While the BPCIA established a regulatory framework for the introduction of follow-on biologics, it is ultimately up to the FDA to promulgate specific regulations for how a follow-on biologic manufacturer can bring a product to market. Importantly, this includes establishing whether a follow-on biologic is merely “biosimilar,” or if it is “expected to produce no meaningful clinical difference” to the pioneer drug and can be classified as “interchangeable.”[i] Unfortunately for biologic drug consumers, it is unlikely that a follow-on biologic will be able to meet this high bar because there is enormous pressure on the FDA from pioneer biologic organizations, including the  Biotechnology Industry Organization, to withhold making this determination until the state of the art  testing of biologics has improved.
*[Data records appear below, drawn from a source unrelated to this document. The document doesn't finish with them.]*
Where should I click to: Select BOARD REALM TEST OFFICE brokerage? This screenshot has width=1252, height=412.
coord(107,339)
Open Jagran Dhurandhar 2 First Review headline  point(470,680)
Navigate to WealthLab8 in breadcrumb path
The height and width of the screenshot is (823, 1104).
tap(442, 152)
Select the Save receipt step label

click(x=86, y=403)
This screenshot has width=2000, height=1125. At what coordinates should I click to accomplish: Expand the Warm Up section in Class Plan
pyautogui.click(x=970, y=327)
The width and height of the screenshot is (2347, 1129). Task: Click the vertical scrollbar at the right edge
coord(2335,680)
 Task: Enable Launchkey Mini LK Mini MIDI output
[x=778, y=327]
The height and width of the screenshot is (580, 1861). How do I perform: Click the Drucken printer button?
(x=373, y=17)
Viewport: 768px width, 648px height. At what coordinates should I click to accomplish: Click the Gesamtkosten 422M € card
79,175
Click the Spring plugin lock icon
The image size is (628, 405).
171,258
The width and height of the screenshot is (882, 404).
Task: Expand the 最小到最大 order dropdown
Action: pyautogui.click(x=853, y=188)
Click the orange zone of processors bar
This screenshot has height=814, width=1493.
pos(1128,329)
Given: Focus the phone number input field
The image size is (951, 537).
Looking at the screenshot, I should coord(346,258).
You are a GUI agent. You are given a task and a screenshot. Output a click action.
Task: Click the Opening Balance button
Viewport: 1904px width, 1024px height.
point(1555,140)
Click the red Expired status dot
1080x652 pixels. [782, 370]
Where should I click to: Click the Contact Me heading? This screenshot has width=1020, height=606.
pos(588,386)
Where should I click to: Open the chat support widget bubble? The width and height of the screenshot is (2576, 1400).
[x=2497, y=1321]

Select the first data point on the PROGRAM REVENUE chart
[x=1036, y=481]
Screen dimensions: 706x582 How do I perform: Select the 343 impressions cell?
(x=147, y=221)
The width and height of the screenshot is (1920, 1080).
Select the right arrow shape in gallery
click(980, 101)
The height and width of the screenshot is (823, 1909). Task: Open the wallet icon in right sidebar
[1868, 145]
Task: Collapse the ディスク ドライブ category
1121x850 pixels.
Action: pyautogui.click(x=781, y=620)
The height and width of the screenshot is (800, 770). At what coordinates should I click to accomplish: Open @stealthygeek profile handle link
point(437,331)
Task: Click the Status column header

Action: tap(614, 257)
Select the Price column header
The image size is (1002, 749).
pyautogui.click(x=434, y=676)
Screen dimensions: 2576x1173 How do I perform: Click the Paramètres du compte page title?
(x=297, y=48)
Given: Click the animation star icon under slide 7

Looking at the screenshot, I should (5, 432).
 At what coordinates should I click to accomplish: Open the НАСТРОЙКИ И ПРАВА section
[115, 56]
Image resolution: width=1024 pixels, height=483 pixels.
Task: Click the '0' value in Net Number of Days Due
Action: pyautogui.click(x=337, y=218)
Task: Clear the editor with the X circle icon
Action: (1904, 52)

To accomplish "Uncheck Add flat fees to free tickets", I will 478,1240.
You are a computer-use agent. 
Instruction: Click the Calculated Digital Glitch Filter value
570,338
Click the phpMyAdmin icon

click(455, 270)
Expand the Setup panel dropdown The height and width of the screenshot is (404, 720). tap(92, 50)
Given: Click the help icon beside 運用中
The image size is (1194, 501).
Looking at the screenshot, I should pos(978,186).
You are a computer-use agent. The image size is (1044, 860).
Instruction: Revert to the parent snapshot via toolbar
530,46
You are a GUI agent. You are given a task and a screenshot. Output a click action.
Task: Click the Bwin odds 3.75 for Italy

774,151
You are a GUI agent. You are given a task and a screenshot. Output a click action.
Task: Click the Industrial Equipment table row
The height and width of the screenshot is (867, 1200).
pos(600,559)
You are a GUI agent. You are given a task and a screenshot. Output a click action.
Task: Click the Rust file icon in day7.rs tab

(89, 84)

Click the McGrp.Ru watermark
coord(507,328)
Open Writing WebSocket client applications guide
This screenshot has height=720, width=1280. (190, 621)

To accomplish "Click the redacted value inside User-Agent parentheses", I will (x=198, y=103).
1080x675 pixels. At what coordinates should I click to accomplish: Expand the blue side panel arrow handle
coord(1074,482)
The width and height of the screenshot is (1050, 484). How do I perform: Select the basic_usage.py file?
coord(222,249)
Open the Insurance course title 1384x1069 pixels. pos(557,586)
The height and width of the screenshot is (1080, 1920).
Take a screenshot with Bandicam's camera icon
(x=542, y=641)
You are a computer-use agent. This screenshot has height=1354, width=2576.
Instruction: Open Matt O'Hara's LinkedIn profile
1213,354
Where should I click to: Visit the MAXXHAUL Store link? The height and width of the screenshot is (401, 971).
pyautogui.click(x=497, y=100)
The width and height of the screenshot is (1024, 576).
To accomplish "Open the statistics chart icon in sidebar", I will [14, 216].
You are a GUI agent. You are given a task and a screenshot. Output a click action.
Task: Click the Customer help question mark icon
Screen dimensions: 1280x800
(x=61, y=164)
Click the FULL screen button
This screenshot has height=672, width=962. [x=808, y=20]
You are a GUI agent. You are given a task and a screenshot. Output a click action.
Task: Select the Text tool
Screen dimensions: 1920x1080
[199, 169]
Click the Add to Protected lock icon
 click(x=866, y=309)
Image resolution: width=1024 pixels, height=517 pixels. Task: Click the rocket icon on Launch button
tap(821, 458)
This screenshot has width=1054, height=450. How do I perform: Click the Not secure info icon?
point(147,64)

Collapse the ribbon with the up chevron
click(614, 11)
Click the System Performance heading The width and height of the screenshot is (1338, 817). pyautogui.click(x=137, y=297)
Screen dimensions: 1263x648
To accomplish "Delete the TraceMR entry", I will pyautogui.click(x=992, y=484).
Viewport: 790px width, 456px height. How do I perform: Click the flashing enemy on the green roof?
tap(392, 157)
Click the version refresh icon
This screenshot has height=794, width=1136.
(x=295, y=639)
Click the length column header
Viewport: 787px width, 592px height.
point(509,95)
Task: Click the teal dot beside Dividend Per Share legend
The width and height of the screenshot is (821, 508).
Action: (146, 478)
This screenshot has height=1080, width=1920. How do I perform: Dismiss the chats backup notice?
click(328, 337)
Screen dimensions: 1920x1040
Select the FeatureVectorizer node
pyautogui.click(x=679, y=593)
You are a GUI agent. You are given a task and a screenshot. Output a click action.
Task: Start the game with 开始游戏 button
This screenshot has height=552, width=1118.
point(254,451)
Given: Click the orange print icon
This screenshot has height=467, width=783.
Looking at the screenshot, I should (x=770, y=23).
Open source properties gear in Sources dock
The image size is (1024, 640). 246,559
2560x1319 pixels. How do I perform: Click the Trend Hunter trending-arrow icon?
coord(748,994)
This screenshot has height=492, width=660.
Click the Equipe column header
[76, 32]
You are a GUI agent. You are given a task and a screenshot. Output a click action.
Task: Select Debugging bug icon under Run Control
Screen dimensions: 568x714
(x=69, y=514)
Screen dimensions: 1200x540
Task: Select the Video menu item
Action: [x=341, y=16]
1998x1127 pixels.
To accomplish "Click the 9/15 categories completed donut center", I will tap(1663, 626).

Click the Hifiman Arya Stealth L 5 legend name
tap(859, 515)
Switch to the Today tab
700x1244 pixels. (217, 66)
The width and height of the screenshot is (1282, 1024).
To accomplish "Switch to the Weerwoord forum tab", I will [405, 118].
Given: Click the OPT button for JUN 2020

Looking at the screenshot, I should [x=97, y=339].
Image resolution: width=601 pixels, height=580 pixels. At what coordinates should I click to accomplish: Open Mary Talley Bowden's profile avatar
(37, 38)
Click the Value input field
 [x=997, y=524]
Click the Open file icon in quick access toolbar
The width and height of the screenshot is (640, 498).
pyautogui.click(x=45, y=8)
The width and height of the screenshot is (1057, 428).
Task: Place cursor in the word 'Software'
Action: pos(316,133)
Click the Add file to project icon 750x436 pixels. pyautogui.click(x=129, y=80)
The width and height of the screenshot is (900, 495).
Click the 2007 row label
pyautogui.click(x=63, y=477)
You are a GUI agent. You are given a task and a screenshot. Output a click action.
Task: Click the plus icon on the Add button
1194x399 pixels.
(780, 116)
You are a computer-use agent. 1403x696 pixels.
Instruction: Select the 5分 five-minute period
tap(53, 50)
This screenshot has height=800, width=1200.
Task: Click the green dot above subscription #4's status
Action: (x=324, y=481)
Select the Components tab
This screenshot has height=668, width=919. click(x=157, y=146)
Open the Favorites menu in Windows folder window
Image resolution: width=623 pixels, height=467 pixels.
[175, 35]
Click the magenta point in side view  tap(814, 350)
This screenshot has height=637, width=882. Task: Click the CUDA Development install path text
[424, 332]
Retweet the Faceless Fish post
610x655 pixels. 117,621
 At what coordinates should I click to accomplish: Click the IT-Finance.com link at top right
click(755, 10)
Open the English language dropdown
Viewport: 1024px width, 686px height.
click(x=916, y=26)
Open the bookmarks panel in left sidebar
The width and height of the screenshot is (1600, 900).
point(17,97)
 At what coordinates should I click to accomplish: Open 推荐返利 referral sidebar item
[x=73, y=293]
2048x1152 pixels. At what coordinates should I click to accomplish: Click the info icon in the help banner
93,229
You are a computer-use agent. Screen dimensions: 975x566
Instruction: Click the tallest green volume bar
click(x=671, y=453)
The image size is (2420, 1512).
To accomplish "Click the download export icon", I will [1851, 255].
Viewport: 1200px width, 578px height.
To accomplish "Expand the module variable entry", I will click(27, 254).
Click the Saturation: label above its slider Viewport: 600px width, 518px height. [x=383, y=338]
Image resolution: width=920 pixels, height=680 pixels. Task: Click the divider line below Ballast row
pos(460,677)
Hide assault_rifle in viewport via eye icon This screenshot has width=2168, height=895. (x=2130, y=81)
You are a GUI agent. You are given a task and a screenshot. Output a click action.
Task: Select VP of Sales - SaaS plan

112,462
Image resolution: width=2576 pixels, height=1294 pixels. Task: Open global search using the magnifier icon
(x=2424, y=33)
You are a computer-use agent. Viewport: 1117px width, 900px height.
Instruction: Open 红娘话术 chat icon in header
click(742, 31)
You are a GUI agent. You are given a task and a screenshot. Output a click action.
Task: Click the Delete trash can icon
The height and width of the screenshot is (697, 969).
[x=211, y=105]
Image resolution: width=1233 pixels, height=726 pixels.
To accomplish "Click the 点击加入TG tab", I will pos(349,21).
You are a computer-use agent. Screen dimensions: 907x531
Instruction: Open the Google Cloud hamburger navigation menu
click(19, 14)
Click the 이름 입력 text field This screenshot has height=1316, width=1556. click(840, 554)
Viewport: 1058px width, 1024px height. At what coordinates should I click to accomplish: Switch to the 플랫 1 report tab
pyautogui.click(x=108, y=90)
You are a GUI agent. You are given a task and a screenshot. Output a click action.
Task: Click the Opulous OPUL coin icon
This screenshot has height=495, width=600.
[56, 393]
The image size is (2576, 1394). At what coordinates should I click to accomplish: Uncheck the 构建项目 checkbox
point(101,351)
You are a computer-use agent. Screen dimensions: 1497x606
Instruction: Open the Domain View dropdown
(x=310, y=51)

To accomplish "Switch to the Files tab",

Learning from the past, the FDA would be wise to promulgate standards that can eventually be converted into rules as the state of the art develops.[ii] These rules might eventually be able to advise companies on how to produce follow-on biological drugs that interact with a specific enzyme or incorporate a specific three dimensional motif. Furthermore, as the FDA establishes rules, it is likely able to save on screening costs[iii] that contribute to the price of biologics and affect the market penetration of follow-on biologics. However, these vastly understated shifts depend on the ability of the FDA to efficiently and consistently measure biologic drug safety and efficacy- a task that currently consumes enormous amounts of time and money, and is the principal factor contributing to the high price of biologic drugs. Thus, significant technological advancement in the state of the art of biologic drugs is likely the most significant factor in reducing the cost of the price of biologic drugs. While this advancement is likely to take years and costs billions of dollars, European data suggests that absent market penetration and substation, follow-on biologics are likely to have an insignificant impact on the price of biologic drugs in the United States absent this shift in how the FDA regulates biologic drugs.

 

Stephen Dotts is a 3L and a Senior Editor for the Journal of Law and International Affairs at the Penn State University Dickinson School of Law.


 

[i] 42 U.S.C. § 262(k)(2)(A)(i)(I-V) (2011).

[ii] See Louis Kaplow, Rules versus Standards: An Economic Analysis, 42 Duke L.J. 557, 557-629 (1992)(arguing that standards are cheap to establish but expensive to enforce and that rules are expensive establish but cheap to enforce; the FDA is wise to employ both of these methods where appropriate for maximum effectiveness; and establishing rules for a less-developed market is more prone to large companies dominating the process).

[iii] See Richard A. Merrill, Risk-Benefit Decisionmaking by the Food and Drug Administration, 45 Geo. Wash. L. Rev. 994 (1976)(arguing that FDA screening of “small-ticket” products, such as drug products, is extremely expensive when compared to utilizing industry standards to ensure product efficacy and safety).